Prior to the announcement of his latest movie Crimes of the Future, which released earlier this year, there was a palpable air of uncertainty regarding whether or not David Cronenberg would ever make another movie, as his previous production, Maps to the Stars, released all the way back in 2014. 

The prospect of there never being another Cronenbergian production was even bolstered by an interview with The Guardian in early 2020, where the filmmaker lamented the difficulties of getting projects off the ground, noting that “The more unusual a film is, the more resistance you’ll face”, before admitting that he would be “perfectly OK” with never making another movie. He did mention, however, that he was working on a screenplay that is “very personal” to him, and while it would be easy to assume that he was speaking of Crimes of the Future at the time, he was, in fact, likely speaking of his next upcoming project, The Shrouds, elaborating at the San Sebastian film festival that “parts of it are autobiographical.”

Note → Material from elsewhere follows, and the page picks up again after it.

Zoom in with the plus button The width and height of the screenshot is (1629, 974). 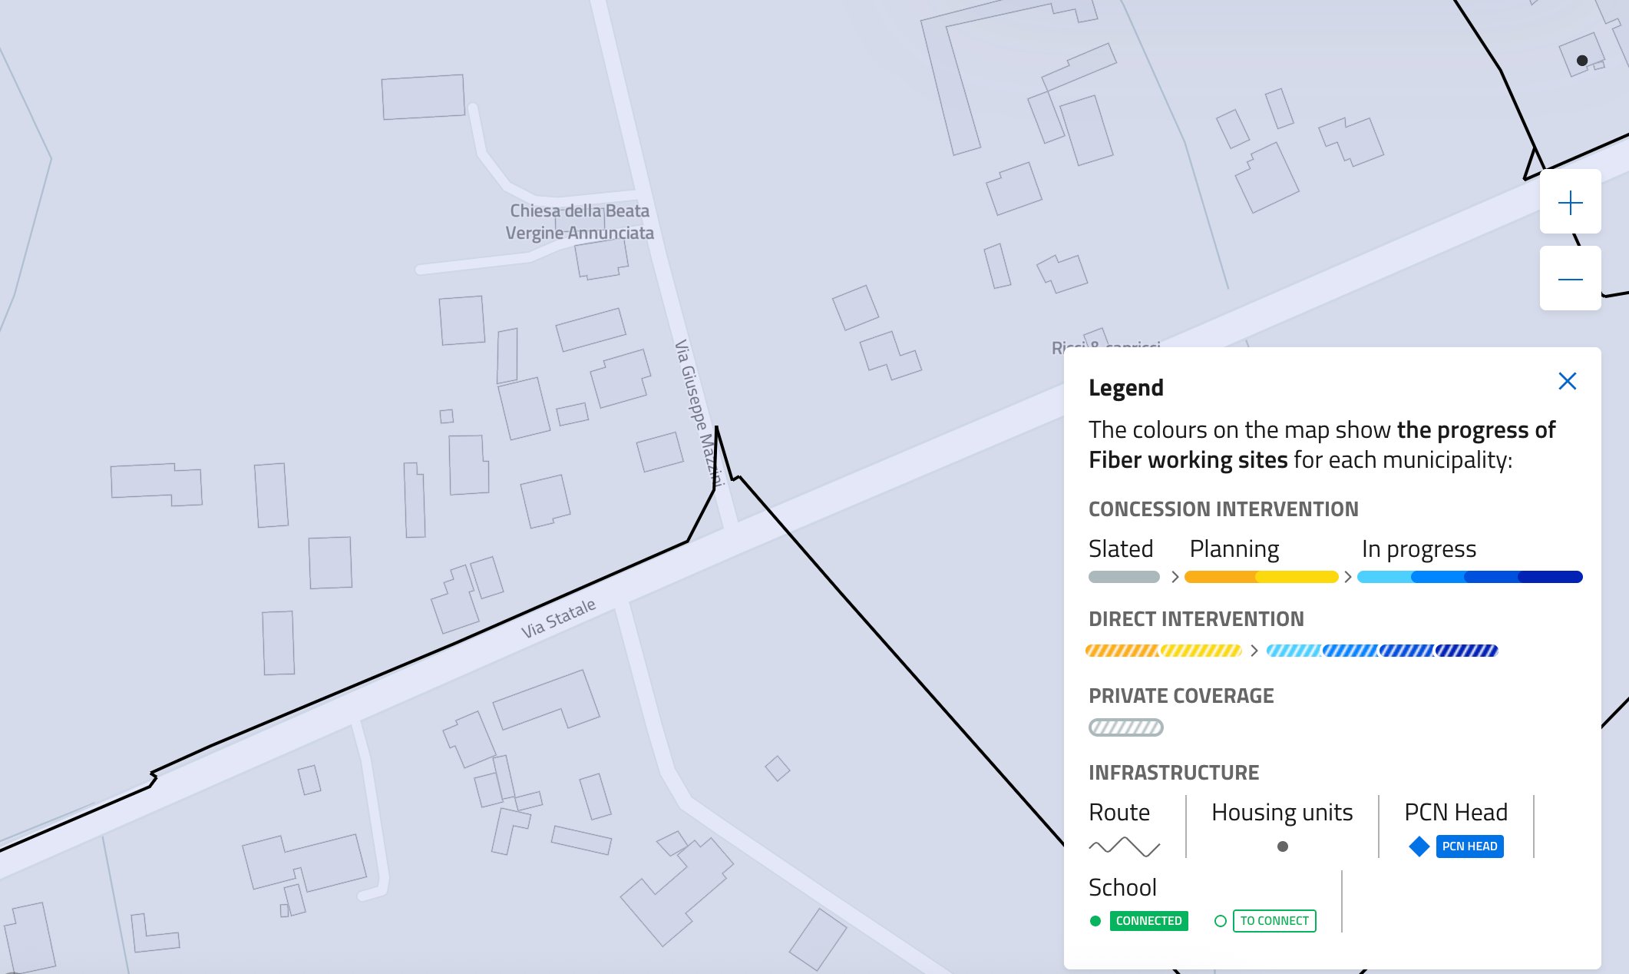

The Shrouds will feature returning French talents Vincent Cassel, who worked with Cronenberg on Eastern Promises and A Dangerous Method, and Léa Seydoux, who starred in Crimes of the Future and clearly made an impression on the director. Cassel will play the lead role of Karsh, “an innovative businessman and grieving widower, [who] builds a device to connect with the dead inside a burial shroud”, though things take a turn when several graves in his state-of-the-art cemetery are vandalized, including that of his late wife.

Given that Cronenberg’s own wife Carolyn Cronenberg (neé Zeifman), whom he married in 1979, passed away in 2017, Cronenberg’s personal connection to the material and indeed his lead character is agonizingly apparent, and the filmmaker’s tendency for layering meaningful themes beneath the horror and near-consistent desecration of the body could very well make for his most emotionally charged horror picture yet, which is truly saying something.

At the same San Sebastian film festival, where he received the Donostia Award (the festival’s lifetime achievement award), Cronenberg admitted “I used to think if you got an award for your whole career, they were saying stop making films. But I now realize that it’s not that, and it’s to say keep making films.” Film fans can take solace in the fact that Cronenberg has come to this realisation, as he now seems undeterred in his renewed desire to deliver new projects; projects that not only harken back to his most accomplished works in the horror genre, but also have an emotionally charged element reflective of Cronenberg’s experiences of love and loss in his 79 years on this earth. The fact that producers Saïd Ben Saïd and Martin Katz have returned to work with Cronenberg for the first time since Maps to the Stars is surely a testament to the strength of his screenplay, particularly upon considering his past woes in getting projects made – not to mention the financial failure of Crimes of the Future – with Saïd even publicly stating “His ability to write smart and unconventional screenplays and then translate them into unique experiences on screen makes him a unique voice in film”. No truer words spoken.

Filming on The Shrouds will begin in Toronto in March 2023, with a theatrical release date yet to be announced.